## EXERCISE AIM
From the entries, copy every line that carries the string "Switch".

## EXERCISE DATA
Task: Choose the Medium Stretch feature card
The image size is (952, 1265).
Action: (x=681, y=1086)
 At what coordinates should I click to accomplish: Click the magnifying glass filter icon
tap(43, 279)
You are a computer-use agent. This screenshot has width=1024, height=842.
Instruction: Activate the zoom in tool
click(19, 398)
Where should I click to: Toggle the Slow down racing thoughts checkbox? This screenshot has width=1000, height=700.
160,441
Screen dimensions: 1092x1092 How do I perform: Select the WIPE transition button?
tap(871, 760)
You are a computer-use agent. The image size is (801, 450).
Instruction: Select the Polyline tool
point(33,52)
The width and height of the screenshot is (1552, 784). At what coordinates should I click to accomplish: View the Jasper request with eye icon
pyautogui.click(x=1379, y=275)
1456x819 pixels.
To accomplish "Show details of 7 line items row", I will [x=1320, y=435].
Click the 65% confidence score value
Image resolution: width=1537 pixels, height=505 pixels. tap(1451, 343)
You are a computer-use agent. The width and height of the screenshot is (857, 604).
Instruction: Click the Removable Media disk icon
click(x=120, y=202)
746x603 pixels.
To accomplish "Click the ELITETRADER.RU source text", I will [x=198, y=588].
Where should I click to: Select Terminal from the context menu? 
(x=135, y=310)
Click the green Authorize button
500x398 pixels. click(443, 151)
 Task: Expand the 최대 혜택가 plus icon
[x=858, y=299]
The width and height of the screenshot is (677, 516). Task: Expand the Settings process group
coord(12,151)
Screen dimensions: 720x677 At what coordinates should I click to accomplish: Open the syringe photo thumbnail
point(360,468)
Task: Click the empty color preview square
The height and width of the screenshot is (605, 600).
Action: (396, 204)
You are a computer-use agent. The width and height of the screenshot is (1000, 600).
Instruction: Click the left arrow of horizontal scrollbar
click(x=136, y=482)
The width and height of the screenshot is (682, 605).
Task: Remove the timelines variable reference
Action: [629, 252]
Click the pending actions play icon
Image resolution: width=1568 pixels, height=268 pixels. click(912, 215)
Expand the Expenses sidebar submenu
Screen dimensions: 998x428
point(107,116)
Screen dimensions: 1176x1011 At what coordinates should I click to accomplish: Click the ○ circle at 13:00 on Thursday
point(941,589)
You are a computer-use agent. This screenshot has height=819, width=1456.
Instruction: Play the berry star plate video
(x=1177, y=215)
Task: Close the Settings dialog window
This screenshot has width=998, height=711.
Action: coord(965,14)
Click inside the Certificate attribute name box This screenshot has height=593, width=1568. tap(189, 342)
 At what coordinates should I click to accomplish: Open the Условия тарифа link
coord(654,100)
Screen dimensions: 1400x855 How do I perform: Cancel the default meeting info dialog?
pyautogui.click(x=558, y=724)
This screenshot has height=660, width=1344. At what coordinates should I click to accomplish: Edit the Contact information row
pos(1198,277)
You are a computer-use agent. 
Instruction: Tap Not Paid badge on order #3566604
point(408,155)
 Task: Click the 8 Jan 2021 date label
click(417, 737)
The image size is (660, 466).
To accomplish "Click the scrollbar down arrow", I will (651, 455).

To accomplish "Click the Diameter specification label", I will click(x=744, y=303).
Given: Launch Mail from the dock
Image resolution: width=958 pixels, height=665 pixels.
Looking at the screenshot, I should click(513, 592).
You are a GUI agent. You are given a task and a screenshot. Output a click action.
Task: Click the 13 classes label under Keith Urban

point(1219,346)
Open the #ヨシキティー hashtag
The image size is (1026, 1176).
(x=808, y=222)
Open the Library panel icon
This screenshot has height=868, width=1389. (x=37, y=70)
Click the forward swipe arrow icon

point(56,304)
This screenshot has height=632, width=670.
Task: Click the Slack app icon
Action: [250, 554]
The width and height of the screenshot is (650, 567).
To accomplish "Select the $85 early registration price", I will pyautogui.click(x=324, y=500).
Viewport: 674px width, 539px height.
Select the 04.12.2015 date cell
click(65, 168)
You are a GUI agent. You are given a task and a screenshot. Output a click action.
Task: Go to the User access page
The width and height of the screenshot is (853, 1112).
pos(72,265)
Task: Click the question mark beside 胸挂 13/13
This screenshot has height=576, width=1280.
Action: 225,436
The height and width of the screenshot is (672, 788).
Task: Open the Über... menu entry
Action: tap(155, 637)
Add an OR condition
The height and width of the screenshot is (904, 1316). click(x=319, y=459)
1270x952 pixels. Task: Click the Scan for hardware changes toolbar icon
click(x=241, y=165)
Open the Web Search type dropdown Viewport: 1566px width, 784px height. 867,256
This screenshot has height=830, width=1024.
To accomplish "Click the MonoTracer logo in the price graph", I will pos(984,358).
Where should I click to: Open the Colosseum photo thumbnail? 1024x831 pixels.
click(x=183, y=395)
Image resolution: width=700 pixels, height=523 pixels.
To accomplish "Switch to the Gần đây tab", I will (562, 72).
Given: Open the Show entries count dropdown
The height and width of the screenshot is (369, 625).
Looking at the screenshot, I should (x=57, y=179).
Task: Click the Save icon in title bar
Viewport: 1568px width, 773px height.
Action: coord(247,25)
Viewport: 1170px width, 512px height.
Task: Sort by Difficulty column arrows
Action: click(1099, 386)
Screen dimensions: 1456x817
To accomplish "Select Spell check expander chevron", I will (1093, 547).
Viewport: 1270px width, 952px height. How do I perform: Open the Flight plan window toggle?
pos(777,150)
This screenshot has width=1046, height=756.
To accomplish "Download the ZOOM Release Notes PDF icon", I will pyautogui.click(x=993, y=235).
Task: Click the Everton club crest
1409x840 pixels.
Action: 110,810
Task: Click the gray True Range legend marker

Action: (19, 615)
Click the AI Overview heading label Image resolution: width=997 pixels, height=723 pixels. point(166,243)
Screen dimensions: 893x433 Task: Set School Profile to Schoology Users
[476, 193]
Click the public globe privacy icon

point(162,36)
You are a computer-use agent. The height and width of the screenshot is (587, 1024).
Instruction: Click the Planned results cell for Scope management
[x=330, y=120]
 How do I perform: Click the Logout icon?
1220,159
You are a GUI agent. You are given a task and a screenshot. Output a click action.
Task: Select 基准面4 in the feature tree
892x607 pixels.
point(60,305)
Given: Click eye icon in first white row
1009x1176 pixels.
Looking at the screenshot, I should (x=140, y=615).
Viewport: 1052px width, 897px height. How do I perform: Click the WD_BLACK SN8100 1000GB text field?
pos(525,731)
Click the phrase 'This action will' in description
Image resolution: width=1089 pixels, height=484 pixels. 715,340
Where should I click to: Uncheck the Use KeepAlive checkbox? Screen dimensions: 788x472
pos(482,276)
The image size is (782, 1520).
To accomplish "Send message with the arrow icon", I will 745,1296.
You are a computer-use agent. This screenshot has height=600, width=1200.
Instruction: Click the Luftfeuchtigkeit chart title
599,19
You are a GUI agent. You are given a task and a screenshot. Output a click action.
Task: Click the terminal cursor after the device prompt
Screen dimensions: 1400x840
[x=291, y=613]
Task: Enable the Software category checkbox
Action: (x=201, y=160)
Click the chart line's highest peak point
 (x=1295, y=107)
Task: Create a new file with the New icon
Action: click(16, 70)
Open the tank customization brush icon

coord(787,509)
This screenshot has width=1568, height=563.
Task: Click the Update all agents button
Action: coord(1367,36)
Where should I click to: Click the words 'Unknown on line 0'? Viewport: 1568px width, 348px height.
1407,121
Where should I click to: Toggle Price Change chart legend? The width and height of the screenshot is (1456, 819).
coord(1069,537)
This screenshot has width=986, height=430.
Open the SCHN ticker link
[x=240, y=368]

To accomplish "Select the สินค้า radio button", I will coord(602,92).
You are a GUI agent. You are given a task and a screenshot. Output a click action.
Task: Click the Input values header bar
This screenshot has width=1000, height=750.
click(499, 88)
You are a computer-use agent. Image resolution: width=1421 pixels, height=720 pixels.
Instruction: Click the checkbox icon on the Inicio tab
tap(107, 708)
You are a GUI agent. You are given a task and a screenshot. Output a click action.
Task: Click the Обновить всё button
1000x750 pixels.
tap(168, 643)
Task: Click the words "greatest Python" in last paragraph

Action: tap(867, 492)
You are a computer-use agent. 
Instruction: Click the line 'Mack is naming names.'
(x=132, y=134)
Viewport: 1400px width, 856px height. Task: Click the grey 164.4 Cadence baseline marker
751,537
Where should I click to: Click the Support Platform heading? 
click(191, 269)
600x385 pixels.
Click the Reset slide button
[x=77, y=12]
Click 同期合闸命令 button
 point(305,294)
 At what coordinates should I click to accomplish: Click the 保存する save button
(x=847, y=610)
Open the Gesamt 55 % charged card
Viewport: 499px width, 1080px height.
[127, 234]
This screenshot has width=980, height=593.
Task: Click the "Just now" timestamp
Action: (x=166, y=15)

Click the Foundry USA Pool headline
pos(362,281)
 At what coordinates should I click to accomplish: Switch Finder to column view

## EXERCISE OUTPUT
To accomplish "Switch to the Gần đây tab", I will (562, 72).
 At what coordinates should I click to accomplish: Switch Finder to column view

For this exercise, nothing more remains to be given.